Remember that altitude sickness more often occurs at night, when oxygen saturation decreases with sleep, so make sure you do not stay overnight on the peaks. Also avoid prolonged exertion during the first few days of the hike, do not consume alcohol or sleeping pills and drink to keep hydrated. Eat in moderation, preferably taking liquid soups and carbohydrates.
As a rule, some countries with high altitudes suggest vaccinations against typhoid and hepatitis, diseases for which it is important to diagnose the symptoms correctly so as not to confuse them with the more classic tourist ‘dysentery’. As for malaria, an altitude of 2000 metres above sea level is no longer a problem.
Vaccination against yellow fever is always compulsory if the traveller comes from countries at risk or has had a stopover, even for only 12 hours, at one of the airports indicated. You should always inform yourself of any changes in the rules for this eventuality.
As a rule, both hotels and other accommodation facilities in Bhutan are equipped with Wi-Fi internet access, telephone, heating, hot water, satellite TV and various appliances. Despite being well equipped, they are clearly not up to the standard of international hotels, but they are hospitable and characterised by local style.
You can conveniently use your credit cards at the hotels and ATMs (both MasterCard and Visa) and you can also purchase a local phone SIM card should you need it.

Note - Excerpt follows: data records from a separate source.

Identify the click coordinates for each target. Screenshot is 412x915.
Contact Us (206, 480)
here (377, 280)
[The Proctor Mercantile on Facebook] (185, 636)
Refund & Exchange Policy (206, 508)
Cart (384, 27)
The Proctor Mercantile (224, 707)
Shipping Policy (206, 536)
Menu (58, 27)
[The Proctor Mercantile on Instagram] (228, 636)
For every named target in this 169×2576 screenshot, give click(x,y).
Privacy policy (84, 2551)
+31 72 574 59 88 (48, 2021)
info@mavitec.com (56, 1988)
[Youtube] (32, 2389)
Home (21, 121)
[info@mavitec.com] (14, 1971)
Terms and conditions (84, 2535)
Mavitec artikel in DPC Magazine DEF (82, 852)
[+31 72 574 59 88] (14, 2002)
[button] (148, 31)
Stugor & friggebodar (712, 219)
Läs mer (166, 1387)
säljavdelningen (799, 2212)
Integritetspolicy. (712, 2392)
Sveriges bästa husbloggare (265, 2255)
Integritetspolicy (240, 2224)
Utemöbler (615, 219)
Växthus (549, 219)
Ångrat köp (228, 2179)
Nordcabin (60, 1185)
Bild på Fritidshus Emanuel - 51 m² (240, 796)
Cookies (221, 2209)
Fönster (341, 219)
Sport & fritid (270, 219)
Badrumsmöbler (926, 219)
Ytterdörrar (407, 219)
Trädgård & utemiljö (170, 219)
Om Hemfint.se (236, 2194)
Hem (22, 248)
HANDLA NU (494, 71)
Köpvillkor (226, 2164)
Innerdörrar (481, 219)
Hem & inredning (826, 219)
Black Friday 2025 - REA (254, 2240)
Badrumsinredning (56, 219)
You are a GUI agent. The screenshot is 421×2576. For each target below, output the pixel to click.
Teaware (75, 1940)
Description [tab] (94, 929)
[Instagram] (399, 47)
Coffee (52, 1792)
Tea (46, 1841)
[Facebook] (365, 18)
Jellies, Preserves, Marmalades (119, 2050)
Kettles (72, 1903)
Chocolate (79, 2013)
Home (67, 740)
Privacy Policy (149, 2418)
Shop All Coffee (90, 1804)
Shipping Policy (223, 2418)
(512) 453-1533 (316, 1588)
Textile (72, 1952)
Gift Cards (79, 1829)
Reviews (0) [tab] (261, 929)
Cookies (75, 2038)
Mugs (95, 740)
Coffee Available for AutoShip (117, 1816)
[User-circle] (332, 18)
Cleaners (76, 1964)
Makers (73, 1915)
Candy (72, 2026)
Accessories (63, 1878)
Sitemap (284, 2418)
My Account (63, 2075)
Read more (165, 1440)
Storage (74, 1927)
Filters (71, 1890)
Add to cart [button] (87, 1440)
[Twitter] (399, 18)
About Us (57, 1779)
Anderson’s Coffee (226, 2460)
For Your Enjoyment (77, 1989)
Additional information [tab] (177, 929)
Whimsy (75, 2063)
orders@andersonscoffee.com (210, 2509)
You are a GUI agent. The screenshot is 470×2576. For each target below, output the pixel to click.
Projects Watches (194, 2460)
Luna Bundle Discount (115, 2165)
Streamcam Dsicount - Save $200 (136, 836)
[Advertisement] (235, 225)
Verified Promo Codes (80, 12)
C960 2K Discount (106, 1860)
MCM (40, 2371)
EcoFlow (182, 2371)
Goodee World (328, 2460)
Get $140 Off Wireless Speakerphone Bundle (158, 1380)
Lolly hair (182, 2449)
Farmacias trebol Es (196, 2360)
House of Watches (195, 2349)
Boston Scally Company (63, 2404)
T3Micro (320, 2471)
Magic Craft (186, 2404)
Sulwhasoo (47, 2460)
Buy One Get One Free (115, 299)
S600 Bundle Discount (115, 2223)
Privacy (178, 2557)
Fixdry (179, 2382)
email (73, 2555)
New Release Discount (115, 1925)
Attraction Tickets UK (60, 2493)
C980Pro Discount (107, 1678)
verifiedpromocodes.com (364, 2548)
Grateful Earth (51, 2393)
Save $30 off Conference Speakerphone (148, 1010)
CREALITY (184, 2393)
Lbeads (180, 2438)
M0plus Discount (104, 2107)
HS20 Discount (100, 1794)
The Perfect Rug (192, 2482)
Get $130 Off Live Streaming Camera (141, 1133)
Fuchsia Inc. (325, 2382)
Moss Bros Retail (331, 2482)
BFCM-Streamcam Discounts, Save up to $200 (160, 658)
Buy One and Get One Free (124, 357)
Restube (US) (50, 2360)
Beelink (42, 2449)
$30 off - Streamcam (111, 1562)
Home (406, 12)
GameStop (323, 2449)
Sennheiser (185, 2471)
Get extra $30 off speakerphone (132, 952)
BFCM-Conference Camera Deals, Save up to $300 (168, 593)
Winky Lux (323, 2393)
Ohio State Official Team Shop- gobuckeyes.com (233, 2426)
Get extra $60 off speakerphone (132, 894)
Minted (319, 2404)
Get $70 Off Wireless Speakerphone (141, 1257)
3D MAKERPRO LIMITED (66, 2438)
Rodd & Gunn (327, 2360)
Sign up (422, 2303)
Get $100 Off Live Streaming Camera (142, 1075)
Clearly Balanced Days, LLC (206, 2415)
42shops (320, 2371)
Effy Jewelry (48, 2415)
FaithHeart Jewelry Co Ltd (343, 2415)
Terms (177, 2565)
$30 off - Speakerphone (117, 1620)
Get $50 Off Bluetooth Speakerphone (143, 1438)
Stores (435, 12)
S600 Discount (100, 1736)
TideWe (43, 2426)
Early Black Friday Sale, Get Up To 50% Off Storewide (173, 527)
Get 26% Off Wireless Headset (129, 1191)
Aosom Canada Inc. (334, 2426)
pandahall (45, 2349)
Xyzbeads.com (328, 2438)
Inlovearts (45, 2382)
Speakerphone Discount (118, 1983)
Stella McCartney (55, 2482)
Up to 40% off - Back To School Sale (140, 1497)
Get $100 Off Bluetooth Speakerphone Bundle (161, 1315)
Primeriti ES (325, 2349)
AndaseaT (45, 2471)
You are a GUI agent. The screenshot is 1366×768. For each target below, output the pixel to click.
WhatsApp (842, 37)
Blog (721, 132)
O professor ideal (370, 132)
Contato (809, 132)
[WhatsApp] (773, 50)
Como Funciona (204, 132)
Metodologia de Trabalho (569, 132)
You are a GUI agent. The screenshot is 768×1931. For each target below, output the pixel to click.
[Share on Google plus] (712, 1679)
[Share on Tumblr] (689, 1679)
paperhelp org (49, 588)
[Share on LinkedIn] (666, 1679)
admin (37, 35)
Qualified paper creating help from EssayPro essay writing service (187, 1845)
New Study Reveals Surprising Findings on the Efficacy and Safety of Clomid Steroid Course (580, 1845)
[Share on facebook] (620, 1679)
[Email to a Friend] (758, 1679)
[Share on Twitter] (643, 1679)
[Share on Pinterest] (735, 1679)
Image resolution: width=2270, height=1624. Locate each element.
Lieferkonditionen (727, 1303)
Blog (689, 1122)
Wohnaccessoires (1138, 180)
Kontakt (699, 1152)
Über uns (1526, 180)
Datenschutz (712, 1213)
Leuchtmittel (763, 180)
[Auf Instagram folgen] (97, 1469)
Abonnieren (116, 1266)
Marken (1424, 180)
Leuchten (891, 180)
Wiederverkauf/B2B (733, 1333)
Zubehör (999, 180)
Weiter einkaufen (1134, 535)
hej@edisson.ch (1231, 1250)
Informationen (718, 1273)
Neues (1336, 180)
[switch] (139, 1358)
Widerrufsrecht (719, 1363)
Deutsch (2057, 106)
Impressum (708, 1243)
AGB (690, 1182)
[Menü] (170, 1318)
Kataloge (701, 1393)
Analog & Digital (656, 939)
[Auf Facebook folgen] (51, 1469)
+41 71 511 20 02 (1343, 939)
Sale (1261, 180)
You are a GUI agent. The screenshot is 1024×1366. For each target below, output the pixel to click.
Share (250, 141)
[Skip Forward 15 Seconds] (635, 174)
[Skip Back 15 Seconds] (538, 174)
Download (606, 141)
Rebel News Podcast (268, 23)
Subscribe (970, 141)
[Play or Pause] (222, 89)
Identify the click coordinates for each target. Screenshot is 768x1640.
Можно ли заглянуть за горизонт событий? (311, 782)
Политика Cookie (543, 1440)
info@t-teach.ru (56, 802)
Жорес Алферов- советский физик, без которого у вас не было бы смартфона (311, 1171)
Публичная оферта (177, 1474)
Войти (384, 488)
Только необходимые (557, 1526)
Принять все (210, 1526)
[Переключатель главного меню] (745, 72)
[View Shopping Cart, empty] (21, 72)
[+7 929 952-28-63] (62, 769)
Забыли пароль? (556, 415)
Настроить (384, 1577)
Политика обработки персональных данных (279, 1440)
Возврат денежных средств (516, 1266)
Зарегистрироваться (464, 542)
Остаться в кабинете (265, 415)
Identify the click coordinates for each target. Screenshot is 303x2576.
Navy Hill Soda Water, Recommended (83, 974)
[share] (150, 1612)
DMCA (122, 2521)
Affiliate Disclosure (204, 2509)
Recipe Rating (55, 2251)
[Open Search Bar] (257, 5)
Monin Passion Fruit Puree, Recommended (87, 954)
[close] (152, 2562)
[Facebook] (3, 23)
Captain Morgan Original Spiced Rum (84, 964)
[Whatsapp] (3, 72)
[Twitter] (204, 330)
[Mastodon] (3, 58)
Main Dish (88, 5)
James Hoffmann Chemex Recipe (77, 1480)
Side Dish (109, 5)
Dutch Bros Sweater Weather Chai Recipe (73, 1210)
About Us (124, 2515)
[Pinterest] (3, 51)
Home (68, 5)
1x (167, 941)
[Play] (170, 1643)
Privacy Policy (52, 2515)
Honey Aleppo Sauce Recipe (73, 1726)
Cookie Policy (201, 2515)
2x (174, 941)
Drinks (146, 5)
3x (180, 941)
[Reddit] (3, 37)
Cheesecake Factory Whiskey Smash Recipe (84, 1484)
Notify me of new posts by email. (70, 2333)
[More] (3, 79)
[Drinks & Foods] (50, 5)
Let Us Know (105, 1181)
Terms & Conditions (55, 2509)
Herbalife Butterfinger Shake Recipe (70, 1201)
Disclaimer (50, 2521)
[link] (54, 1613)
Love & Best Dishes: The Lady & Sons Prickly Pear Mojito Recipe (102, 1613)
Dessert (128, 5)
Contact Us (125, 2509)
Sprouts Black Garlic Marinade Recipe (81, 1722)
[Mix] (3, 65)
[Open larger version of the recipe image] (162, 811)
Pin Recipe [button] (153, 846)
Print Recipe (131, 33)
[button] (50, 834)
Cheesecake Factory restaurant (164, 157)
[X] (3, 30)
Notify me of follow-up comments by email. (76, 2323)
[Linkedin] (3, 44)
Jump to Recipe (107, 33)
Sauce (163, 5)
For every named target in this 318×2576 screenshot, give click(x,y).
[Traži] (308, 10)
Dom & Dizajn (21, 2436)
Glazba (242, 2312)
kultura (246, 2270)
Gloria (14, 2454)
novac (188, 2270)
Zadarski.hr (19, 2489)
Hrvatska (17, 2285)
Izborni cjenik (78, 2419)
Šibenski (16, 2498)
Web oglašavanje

Bhutan’s currency is called Ngultrum and its value is calculated on the basis of the Indian rupee, which is also used in Bhutan. Bhutan does not accept banknotes in excess of 100 rupees. For this reason, we advise travellers to arrange for the necessary cash in good time. We also remind you that you will not be able to buy Ngultrum currency before entering the country. However, you can change your euros at the airport in Paro or at the larger hotels in both Thimphu and Paro. Please take along sufficient amounts of Ngultrum as you will not always have access to an exchange office during your trip.
To facilitate your contact with Bhutanese society and culture, it may be useful to learn some local terminology and customs before your trip.
If you want to greet local people properly, for example, you can express yourself by saying ‘Kuzuzangpola’, which means ‘good health’. This expression can be used throughout the day, from sunrise to sunset.
Members of the royal family are distinguished by the words Dasho (male) and Ashi (female). Ministers and their deputies are recognisable by the fact that they wear an orange scarf slung over their shoulders, with a long decorated sword which they carry on their right hip.
Senior civil service graduates are recognisable because they wear a red scarf. Younger monks are called ‘Gelong’, while an older monk is called ‘Lopon’ and the monk in charge of the monastery or temple is called ‘Lam’ with a suffix ‘Je Khempo’. Nuns are called ‘Anims’ and lay people are called ‘Gomchen’.
Photographs can be taken of all natural beauty, but are forbidden in religious places and institutional buildings.